One of the major benefits of TheBrain is that you can combine all sorts of disparate activities, as unrelated as they may be, onto one page, yet focus in on one specific area at one time. You feel in control of all of your activities because they are all there on a single page.
For example, let's suppose you want to keep track of the activities associated with your clients, as well as personal activities and planning an event.
You’ll create three items — Clients, Personal and Event, called thoughts, using TheBrain’s parlance — below the main title, such as "PhilsActivities." When you click on Clients, it becomes the dominant main thought, just as it would be in real life. Personal and Event fade into the background, allowing you to move them out of your mind and to focus on just Clients.
You next add all of your clients’ names below the Client thought with just a few keystrokes. These “daughter” thoughts are each connected to “Client” with a line to show the relationship. If you have 10 clients, their names will each be below the Clients thought.
You can now add items below each client, such as contact information, activities, follow-ups, etc.
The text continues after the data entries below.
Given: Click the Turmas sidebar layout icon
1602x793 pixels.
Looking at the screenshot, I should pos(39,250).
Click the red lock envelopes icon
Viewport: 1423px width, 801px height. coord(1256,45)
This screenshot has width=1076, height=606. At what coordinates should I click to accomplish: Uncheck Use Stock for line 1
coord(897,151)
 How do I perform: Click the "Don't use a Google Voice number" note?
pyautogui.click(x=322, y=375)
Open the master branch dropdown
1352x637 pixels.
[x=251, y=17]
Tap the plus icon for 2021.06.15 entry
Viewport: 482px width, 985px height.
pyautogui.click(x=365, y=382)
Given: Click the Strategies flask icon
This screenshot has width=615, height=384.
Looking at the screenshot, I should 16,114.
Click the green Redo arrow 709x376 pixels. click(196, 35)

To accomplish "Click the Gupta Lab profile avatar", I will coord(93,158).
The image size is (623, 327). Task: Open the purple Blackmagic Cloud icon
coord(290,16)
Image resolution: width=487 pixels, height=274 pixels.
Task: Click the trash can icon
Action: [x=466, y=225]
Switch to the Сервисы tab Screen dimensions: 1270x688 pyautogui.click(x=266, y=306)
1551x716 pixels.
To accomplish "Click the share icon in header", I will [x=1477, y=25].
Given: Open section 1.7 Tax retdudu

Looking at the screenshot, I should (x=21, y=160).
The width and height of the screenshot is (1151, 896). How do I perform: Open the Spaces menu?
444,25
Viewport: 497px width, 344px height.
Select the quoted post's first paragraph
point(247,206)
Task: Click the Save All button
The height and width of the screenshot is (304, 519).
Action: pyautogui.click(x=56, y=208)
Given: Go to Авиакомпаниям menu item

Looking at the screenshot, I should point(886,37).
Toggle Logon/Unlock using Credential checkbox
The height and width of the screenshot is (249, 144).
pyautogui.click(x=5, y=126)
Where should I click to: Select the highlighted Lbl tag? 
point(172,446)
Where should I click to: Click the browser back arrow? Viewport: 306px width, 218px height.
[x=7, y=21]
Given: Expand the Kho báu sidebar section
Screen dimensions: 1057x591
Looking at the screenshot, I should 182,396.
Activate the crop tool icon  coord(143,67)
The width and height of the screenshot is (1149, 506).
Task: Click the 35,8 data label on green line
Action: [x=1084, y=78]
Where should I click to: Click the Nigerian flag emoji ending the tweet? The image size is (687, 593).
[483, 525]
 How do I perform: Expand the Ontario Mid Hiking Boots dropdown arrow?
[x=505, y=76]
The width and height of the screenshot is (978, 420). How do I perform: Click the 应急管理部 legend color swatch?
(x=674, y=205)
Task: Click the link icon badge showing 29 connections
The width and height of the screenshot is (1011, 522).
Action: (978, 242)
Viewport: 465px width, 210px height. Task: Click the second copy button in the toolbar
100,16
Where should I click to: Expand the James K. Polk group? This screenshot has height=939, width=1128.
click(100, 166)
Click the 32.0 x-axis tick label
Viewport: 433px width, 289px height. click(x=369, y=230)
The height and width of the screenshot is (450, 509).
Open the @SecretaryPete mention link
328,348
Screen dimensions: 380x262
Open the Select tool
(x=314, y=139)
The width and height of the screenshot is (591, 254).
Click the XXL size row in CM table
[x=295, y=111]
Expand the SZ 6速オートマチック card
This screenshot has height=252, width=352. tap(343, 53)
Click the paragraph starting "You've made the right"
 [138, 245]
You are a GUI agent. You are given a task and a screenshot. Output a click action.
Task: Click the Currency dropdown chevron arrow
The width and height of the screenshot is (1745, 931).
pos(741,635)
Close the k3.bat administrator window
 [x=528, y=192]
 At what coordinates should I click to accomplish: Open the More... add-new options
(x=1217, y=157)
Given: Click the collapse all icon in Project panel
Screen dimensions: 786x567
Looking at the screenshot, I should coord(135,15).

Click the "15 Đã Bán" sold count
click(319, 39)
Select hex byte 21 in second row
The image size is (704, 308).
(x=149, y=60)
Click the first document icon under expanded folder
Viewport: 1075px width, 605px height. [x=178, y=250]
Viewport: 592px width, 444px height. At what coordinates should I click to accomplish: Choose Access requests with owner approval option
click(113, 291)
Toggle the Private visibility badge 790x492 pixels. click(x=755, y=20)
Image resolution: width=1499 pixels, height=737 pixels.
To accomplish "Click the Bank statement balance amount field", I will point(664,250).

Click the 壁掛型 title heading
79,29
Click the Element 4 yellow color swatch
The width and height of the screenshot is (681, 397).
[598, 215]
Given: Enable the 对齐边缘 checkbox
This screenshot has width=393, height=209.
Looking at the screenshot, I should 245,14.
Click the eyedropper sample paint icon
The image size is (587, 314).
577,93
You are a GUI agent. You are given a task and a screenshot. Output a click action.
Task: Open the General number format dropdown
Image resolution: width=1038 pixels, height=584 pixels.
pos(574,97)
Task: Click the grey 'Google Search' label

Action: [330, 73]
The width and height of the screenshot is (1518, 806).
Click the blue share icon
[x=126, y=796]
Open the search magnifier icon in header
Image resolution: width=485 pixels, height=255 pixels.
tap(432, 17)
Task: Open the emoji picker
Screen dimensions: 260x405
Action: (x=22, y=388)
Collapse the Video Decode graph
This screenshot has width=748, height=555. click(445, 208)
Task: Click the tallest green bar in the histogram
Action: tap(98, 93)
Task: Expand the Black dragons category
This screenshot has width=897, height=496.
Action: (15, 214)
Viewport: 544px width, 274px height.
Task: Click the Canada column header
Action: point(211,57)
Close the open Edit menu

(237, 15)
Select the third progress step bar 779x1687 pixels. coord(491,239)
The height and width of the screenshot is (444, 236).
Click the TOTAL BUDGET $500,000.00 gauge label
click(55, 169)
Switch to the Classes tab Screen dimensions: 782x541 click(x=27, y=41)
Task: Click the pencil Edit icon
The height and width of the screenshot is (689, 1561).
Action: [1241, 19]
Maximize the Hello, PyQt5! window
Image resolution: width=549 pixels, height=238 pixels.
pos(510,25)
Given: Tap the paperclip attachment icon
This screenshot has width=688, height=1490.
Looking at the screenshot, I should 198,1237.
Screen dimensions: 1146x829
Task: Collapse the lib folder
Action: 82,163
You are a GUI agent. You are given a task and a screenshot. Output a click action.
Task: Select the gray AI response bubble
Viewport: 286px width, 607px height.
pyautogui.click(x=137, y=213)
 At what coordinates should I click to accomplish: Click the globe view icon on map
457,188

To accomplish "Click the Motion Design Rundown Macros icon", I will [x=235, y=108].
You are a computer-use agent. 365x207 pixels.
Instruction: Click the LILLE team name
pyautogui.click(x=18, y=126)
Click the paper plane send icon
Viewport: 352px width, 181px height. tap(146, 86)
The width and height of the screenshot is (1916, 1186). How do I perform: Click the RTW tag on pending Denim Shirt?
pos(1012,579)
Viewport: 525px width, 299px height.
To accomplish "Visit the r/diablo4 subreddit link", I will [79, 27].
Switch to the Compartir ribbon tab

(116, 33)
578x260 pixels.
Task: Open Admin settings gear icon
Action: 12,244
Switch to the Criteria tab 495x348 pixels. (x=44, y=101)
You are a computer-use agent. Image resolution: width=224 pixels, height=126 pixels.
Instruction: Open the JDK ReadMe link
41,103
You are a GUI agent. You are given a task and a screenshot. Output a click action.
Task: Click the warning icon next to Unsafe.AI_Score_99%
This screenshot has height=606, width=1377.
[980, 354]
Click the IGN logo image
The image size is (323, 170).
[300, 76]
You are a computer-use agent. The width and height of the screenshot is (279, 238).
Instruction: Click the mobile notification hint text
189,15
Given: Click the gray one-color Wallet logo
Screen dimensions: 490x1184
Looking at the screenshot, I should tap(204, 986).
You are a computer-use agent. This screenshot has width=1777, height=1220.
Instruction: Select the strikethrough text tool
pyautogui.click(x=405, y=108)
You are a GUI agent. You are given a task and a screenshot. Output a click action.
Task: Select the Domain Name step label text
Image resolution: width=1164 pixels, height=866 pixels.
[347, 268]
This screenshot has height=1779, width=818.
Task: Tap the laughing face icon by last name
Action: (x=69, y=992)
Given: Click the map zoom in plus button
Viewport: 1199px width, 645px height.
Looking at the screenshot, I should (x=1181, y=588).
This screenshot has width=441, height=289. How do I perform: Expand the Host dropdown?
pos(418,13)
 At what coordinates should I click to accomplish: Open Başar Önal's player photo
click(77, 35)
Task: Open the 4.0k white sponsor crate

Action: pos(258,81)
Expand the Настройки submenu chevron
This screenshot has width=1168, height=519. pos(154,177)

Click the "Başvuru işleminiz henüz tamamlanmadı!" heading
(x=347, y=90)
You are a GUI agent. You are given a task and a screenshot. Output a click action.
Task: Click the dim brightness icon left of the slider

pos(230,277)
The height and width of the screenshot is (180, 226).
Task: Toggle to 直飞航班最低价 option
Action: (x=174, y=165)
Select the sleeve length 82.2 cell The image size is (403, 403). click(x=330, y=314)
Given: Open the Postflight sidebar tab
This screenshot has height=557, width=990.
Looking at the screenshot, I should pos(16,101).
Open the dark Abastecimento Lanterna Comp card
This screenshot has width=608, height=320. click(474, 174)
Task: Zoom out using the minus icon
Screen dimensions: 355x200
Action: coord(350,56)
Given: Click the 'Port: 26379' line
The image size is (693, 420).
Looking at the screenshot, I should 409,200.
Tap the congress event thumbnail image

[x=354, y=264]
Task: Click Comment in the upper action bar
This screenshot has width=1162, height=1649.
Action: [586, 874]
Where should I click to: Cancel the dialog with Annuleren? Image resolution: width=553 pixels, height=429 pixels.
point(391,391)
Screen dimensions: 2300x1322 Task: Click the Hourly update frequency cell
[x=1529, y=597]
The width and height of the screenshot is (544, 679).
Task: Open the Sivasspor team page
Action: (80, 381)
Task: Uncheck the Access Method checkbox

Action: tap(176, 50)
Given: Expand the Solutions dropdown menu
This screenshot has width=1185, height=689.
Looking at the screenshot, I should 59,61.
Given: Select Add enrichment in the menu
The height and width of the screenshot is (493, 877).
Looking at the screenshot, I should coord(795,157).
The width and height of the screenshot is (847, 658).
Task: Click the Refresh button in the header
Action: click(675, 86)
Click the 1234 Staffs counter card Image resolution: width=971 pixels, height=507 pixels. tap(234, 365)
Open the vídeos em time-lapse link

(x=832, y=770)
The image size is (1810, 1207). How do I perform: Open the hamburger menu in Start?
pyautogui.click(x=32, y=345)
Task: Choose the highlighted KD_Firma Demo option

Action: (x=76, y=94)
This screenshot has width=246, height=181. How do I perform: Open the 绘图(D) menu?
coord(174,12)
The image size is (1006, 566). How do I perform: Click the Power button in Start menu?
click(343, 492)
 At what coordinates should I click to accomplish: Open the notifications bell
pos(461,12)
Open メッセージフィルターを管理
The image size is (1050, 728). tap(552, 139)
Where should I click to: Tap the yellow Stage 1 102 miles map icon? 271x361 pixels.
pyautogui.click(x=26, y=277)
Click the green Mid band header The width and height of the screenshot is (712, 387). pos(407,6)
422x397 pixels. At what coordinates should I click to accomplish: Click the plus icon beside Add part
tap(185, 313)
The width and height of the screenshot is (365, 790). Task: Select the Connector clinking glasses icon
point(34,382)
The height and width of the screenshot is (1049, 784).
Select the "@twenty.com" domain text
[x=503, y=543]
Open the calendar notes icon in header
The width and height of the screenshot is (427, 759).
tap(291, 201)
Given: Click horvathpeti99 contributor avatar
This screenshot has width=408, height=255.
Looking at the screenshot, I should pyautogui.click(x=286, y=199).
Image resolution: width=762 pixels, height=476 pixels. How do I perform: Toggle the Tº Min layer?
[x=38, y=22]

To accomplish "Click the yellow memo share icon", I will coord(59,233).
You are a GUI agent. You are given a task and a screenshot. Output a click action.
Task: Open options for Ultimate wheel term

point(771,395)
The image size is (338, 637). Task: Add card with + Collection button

You can also link additional information to any of these thoughts, such as Web addresses, spreadsheets, email or documents of any kind. This feature allows you to click on a client to see a list of important documents, rather than searching for them in your file folders.
When you’re working on a single client, that becomes the dominant thought, and everything else on the page fades to the background. You can choose to make everything disappear or just shrink.
I use this feature to “park” an item of importance in the right place so that I can easily find it and use it later on, in the context of everything around it.
David Allen, author of “Getting Things Done,” a terrific book on personal productivity, refers this activity as clearing your mind and getting it out of your head: “First of all, if it’s on your mind, your mind isn’t clear. Anything you consider unfinished in any way must be captured in a trusted system outside your mind, or what I call a collection bucket, that you know you’ll come regularly back and sort through.” Allen’s central premise is the relief we experience by moving our tasks outside of our mind to be able to focus on what’s at hand.
TheBrain is in use by half of the Fortune 100 organizations and has been downloaded more than a million times, according to the company. It said that one user has built a brain with more than 160,000 thoughts.